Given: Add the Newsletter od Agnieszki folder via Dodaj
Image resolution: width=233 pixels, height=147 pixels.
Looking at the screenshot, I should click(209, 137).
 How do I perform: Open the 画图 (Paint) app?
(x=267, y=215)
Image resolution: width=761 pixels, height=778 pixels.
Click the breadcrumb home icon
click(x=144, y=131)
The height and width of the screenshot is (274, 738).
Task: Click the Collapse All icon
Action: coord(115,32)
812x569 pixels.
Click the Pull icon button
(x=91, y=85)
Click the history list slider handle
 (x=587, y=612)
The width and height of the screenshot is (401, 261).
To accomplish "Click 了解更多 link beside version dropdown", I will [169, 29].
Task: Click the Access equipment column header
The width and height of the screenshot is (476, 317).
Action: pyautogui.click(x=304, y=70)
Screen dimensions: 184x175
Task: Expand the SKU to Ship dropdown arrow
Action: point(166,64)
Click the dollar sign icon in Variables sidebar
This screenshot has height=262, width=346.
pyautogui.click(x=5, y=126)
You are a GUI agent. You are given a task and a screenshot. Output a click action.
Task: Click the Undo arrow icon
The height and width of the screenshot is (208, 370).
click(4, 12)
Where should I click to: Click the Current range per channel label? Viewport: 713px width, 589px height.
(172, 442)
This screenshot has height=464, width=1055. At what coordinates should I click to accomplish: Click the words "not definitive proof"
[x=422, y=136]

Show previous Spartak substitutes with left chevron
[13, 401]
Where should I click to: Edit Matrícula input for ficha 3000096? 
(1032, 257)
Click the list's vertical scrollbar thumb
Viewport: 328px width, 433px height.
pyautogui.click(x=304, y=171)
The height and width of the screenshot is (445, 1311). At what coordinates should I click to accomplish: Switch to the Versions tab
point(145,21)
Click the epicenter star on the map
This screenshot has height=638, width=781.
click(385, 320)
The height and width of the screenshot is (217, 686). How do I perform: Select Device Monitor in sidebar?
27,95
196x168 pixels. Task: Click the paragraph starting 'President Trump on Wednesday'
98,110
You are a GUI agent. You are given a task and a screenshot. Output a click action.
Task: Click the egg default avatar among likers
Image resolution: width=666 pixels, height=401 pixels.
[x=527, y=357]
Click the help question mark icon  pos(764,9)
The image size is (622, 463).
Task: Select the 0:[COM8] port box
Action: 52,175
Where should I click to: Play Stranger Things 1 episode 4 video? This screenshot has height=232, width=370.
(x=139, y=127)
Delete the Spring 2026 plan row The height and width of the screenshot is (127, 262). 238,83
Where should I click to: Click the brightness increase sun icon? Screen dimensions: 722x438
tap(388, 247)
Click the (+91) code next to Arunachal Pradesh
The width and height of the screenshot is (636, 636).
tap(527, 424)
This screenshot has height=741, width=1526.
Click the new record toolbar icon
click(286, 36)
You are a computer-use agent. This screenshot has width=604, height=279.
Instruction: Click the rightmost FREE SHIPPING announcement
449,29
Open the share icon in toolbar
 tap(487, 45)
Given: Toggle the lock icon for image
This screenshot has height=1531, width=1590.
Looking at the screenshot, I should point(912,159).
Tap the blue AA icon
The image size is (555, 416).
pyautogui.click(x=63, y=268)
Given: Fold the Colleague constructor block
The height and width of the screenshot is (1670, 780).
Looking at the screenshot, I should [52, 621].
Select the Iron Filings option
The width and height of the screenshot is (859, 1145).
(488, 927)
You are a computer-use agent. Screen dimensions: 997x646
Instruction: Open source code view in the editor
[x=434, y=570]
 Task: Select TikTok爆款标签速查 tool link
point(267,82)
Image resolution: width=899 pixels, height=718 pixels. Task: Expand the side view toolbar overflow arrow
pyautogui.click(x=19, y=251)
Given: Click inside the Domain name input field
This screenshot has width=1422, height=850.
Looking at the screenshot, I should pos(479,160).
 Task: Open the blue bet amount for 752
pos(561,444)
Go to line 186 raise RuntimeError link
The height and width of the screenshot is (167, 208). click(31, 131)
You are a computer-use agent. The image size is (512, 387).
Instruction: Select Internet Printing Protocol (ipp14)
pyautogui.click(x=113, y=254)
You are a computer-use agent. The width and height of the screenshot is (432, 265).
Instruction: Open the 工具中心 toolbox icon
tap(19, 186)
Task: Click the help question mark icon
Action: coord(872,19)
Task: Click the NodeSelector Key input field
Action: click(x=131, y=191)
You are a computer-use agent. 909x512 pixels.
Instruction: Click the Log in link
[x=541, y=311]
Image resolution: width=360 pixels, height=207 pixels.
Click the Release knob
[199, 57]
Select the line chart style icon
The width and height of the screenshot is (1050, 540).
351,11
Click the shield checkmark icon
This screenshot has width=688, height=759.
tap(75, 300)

* * * * * * * * *

Task description —
Reproduce each entry from the records above, character for character.

Exercise output —
Given: Add the Newsletter od Agnieszki folder via Dodaj
Image resolution: width=233 pixels, height=147 pixels.
Looking at the screenshot, I should click(209, 137).
 How do I perform: Open the 画图 (Paint) app?
(x=267, y=215)
Image resolution: width=761 pixels, height=778 pixels.
Click the breadcrumb home icon
click(x=144, y=131)
The height and width of the screenshot is (274, 738).
Task: Click the Collapse All icon
Action: coord(115,32)
812x569 pixels.
Click the Pull icon button
(x=91, y=85)
Click the history list slider handle
 (x=587, y=612)
The width and height of the screenshot is (401, 261).
To accomplish "Click 了解更多 link beside version dropdown", I will [169, 29].
Task: Click the Access equipment column header
The width and height of the screenshot is (476, 317).
Action: pyautogui.click(x=304, y=70)
Screen dimensions: 184x175
Task: Expand the SKU to Ship dropdown arrow
Action: point(166,64)
Click the dollar sign icon in Variables sidebar
This screenshot has height=262, width=346.
pyautogui.click(x=5, y=126)
You are a GUI agent. You are given a task and a screenshot. Output a click action.
Task: Click the Undo arrow icon
The height and width of the screenshot is (208, 370).
click(4, 12)
Where should I click to: Click the Current range per channel label? Viewport: 713px width, 589px height.
(172, 442)
This screenshot has height=464, width=1055. At what coordinates should I click to accomplish: Click the words "not definitive proof"
[x=422, y=136]

Show previous Spartak substitutes with left chevron
[13, 401]
Where should I click to: Edit Matrícula input for ficha 3000096? 
(1032, 257)
Click the list's vertical scrollbar thumb
Viewport: 328px width, 433px height.
pyautogui.click(x=304, y=171)
The height and width of the screenshot is (445, 1311). At what coordinates should I click to accomplish: Switch to the Versions tab
point(145,21)
Click the epicenter star on the map
This screenshot has height=638, width=781.
click(385, 320)
The height and width of the screenshot is (217, 686). How do I perform: Select Device Monitor in sidebar?
27,95
196x168 pixels. Task: Click the paragraph starting 'President Trump on Wednesday'
98,110
You are a GUI agent. You are given a task and a screenshot. Output a click action.
Task: Click the egg default avatar among likers
Image resolution: width=666 pixels, height=401 pixels.
[x=527, y=357]
Click the help question mark icon  pos(764,9)
The image size is (622, 463).
Task: Select the 0:[COM8] port box
Action: 52,175
Where should I click to: Play Stranger Things 1 episode 4 video? This screenshot has height=232, width=370.
(x=139, y=127)
Delete the Spring 2026 plan row The height and width of the screenshot is (127, 262). 238,83
Where should I click to: Click the brightness increase sun icon? Screen dimensions: 722x438
tap(388, 247)
Click the (+91) code next to Arunachal Pradesh
The width and height of the screenshot is (636, 636).
tap(527, 424)
This screenshot has height=741, width=1526.
Click the new record toolbar icon
click(286, 36)
You are a computer-use agent. This screenshot has width=604, height=279.
Instruction: Click the rightmost FREE SHIPPING announcement
449,29
Open the share icon in toolbar
 tap(487, 45)
Given: Toggle the lock icon for image
This screenshot has height=1531, width=1590.
Looking at the screenshot, I should point(912,159).
Tap the blue AA icon
The image size is (555, 416).
pyautogui.click(x=63, y=268)
Given: Fold the Colleague constructor block
The height and width of the screenshot is (1670, 780).
Looking at the screenshot, I should [52, 621].
Select the Iron Filings option
The width and height of the screenshot is (859, 1145).
(488, 927)
You are a computer-use agent. Screen dimensions: 997x646
Instruction: Open source code view in the editor
[x=434, y=570]
 Task: Select TikTok爆款标签速查 tool link
point(267,82)
Image resolution: width=899 pixels, height=718 pixels. Task: Expand the side view toolbar overflow arrow
pyautogui.click(x=19, y=251)
Given: Click inside the Domain name input field
This screenshot has width=1422, height=850.
Looking at the screenshot, I should pos(479,160).
 Task: Open the blue bet amount for 752
pos(561,444)
Go to line 186 raise RuntimeError link
The height and width of the screenshot is (167, 208). click(31, 131)
You are a computer-use agent. The image size is (512, 387).
Instruction: Select Internet Printing Protocol (ipp14)
pyautogui.click(x=113, y=254)
You are a computer-use agent. The width and height of the screenshot is (432, 265).
Instruction: Open the 工具中心 toolbox icon
tap(19, 186)
Task: Click the help question mark icon
Action: coord(872,19)
Task: Click the NodeSelector Key input field
Action: click(x=131, y=191)
You are a computer-use agent. 909x512 pixels.
Instruction: Click the Log in link
[x=541, y=311]
Image resolution: width=360 pixels, height=207 pixels.
Click the Release knob
[199, 57]
Select the line chart style icon
The width and height of the screenshot is (1050, 540).
351,11
Click the shield checkmark icon
This screenshot has width=688, height=759.
tap(75, 300)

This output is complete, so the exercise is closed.